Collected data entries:
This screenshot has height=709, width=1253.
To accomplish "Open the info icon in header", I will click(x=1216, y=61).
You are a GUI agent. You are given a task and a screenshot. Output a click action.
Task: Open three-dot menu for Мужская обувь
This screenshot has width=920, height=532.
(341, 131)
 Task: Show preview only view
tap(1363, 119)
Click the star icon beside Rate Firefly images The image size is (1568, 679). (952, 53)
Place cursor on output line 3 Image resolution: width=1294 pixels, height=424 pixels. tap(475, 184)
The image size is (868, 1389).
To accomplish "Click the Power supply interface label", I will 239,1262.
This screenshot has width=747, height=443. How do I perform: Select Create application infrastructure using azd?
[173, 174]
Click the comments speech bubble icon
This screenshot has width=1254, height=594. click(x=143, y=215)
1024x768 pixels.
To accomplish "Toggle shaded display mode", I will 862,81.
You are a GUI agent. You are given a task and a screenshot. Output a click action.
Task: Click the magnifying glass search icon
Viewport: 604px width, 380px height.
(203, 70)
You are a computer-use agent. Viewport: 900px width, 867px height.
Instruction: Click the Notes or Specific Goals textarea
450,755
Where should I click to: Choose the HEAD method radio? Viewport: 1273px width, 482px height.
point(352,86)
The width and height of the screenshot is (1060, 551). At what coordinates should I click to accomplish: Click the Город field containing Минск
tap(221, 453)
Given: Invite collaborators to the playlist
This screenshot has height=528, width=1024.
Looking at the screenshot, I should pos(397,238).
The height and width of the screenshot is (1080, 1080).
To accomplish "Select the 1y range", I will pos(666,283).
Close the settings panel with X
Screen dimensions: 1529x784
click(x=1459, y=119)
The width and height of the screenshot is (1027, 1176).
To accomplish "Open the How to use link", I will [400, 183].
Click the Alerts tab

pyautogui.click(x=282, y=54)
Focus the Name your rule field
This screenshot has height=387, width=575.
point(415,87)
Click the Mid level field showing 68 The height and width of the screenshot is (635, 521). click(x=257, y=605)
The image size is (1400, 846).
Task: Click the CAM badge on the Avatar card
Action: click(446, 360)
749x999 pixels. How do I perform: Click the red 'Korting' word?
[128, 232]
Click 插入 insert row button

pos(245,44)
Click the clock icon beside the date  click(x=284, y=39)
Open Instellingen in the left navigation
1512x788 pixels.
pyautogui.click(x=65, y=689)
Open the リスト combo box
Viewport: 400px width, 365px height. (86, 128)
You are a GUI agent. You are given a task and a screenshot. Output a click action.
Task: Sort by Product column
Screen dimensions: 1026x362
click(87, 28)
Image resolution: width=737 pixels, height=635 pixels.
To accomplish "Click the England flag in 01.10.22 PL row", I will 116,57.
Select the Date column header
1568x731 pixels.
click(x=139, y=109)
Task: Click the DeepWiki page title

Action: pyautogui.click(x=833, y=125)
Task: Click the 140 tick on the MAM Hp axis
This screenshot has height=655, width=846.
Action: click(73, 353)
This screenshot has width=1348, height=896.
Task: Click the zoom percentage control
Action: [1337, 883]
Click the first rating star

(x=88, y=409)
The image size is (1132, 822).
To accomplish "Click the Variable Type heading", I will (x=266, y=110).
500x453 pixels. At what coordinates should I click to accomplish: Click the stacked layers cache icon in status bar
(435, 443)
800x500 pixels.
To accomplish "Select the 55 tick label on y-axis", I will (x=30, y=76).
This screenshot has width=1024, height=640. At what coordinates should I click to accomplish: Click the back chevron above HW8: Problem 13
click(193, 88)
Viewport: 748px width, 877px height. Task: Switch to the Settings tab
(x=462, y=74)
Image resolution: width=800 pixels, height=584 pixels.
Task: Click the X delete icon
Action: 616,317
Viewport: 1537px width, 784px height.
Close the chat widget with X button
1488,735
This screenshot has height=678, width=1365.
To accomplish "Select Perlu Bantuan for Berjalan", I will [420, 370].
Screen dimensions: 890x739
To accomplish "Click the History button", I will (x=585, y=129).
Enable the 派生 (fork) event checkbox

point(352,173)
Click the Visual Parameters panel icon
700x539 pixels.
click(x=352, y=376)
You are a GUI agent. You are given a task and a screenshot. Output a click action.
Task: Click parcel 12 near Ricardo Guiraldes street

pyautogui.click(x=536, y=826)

- **Required action**: Check each line of the entries, and copy the ones that contain "axis".

- **Expected answer**:
Task: Click the 140 tick on the MAM Hp axis
To accomplish "Select the 55 tick label on y-axis", I will (x=30, y=76).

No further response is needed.